- Supplied passage -
Your place to explore new perspectives on British art from 1900 to now. Through interviews, films, image galleries and essays, we uncover the creative lives of the people behind the art on our walls.
Walter Sickert: A Radical Painter of Nudes
[ Artist in Focus )
Gallery volunteer Alan Bradford explores the life of Walter Sickert and his controversial Camden Town Nudes.
Walter Sickert’s painting of Jack Ashore was the last work in his Camden Town Nudes series. It demonstrates the uncompromising realism of his nudes set in his now familiar setting of ‘’iron bedsteads in murky interiors of cheap lodging houses, which challenged artist conventions and divided critical opinion.’’ Nevertheless, this body of work is regarded as having within it some of his finest pictures.
Sickert was 52 when he made a start on Jack Ashore. A painter for over 30 years, Sickert had been through many phases, but at the core of them all was the question – are his works pictures or stories?
Sickert was born in 1860 in Munich, Germany and came to England when he was just 8 years old. Having received a good classical education, at 17 he went off to train for three years as an actor. This was not a success, so he reverted to his love of painting.
For a short period in 1881, he was a student at the Slade School of Fine Art, but soon left to join American artist James Abbott McNeil Whistler as his Student Assistant. The following year, Whistler sent Sickert over to Paris to supervise the hanging of Whistler’s famous painting, ‘Whistler’s Mother’ (Arrangement in Grey and Black No. 1, 1871). Interestingly, this painting had been pawned by Whistler and was still being pawned when Sickert took it over to Paris and was not redeemed by Whistler until 1888.
For his visit to Paris, Whistler gave Sickert letters of introduction to both Édouard Manet and Edgar Degas. Manet was alas dying from syphilis, but Sickert heard his voice calling to his brother ‘’to let the young friend of Whistler see around my studio’’, and what a time to go there! Sickert saw Manet’s last great masterpiece, ‘At the Bar of the Folies Bergere’.

- Objectives -
1. According to the Walter Sickert article, in what city and year was Sickert born?
2. Pick up the Walter Sickert article after its final sentence and write the next part.

Entries for locating words and elements:
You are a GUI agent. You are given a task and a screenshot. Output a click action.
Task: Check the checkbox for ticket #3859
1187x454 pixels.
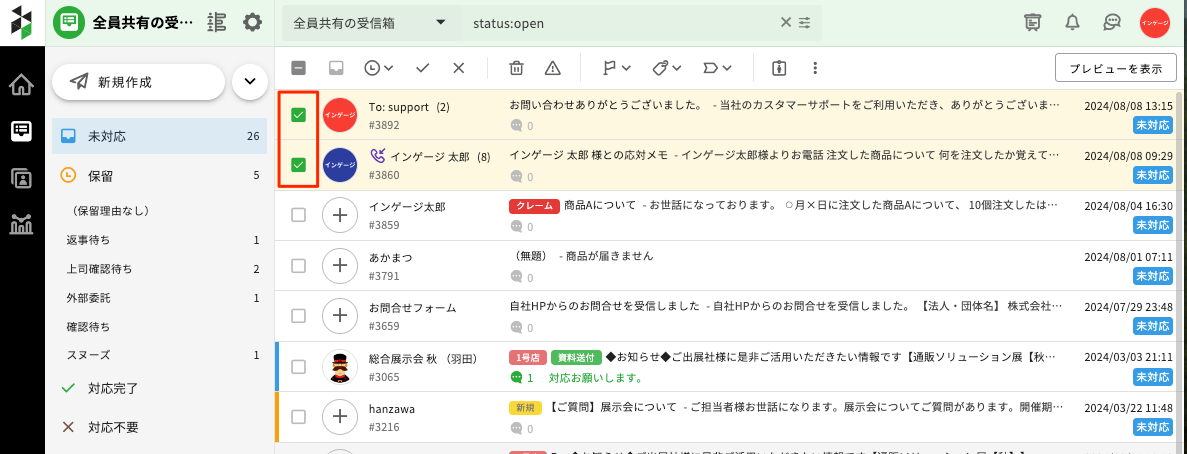(x=298, y=215)
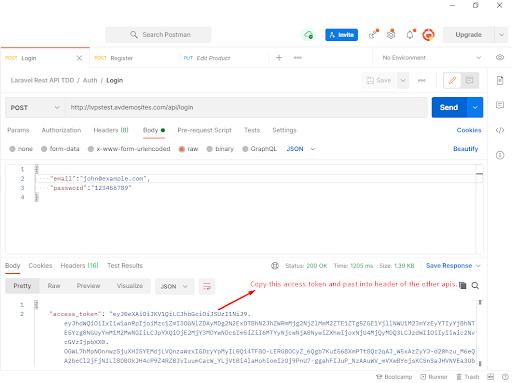The image size is (512, 383).
Task: Open settings gear icon in header
Action: (391, 35)
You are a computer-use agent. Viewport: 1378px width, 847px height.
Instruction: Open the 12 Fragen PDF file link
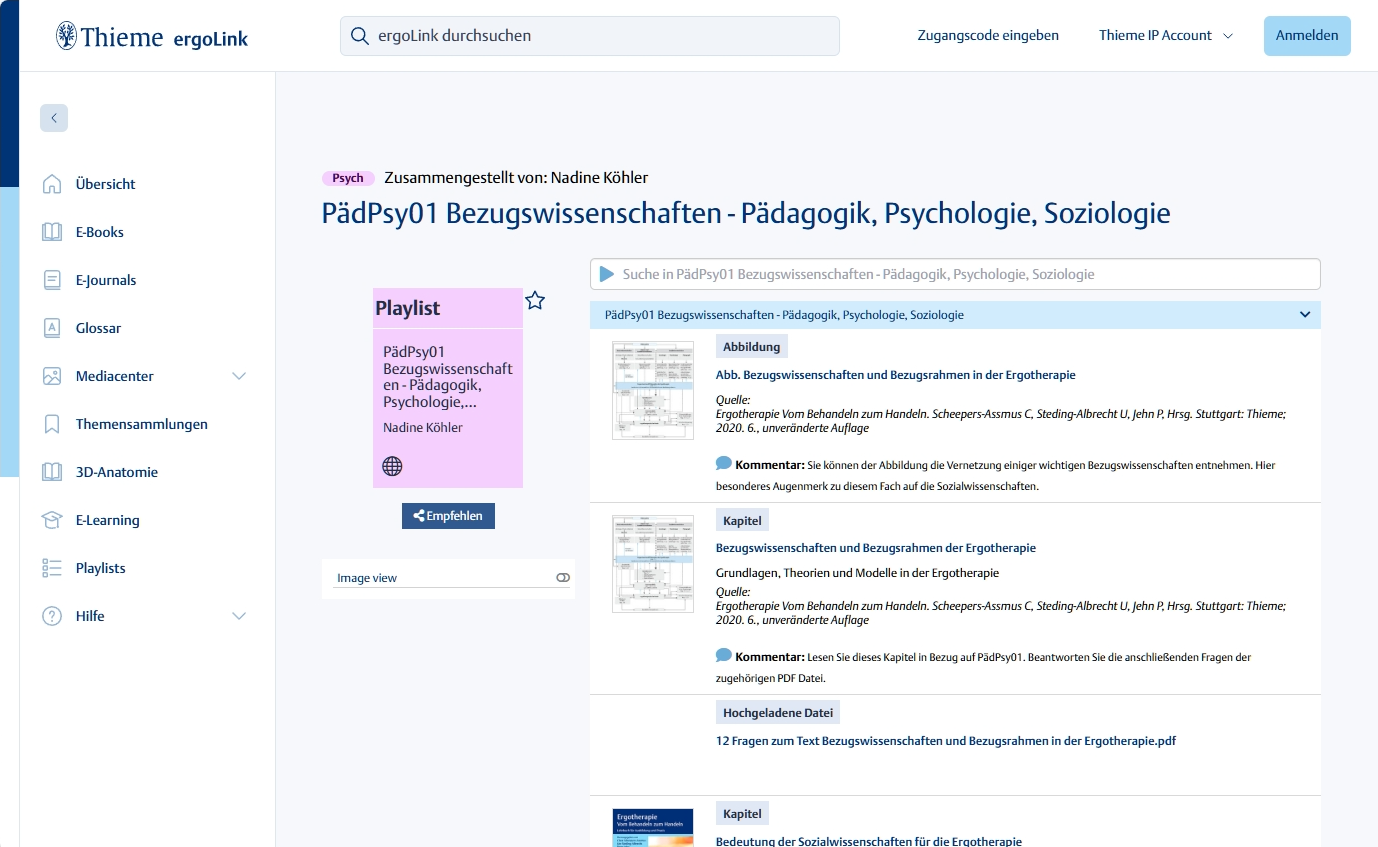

- The answers -
1. Munich, Germany, in 1860.

2.
Sickert did however get to meet Degas. He was known to be charming to family and friends, but could be very difficult with everyone else. Luckily for Sickert, they got on well, both sharing similar interests in choice of subject. Degas enjoyed painting the ballet, while Sickert painted the London music halls and their performers. They became friends for life, with Degas having a strong influence on Sickert’s work.
Born in Germany, raised in England, yet his great interest was indicated by his frequent visits and extended stays in France, especially in Dieppe, and Italy. In 1903 he once again visited Venice during the winter. St. Mark’s square was flooded forcing him to paint in his studio, which he had maintained there for some years. He was delighted to have obtained the services of two young female sex workers, who he told his friends, were only too happy to please him with their jolly conversations and only too happy to model for him with their clothes on or their clothes off.
It was in Venice that he found himself as a painter of figures. It was however in 1905, having met the young English artist, Spencer Gore, that he decided to return to London’s Camden Town. Gore told him about a talented group of young artists there who had made their home in this working class part of the city. There Sickert had his favourite eating houses and pubs where, ‘’the smell of leather, stout, and pie’’ came through the swing doors. Not for him the upmarket studios in Chelsea or Kensington, the haunts of painters such as, John Singer Sargen, John Lavery and William Opren.
The Camden Town Group were formed in 1911 with Sickert at its fore. Despite only exhibiting on three occasions, the group was enormously influential in encouraging English avant-garde art. Sickert, 45, the established painter, gathered around him young artists, including Gore, Ginner, Gilman, Pissarro and Bevan, who was just 16! Not just a successful artist, Sickert was also a wonderful teacher, who was well loved by his students. His good looks, charm and wit made him irresistible, with a least one writer suggesting that he had ‘’as many liaisons as studio’s, which at the last count was 38!’’.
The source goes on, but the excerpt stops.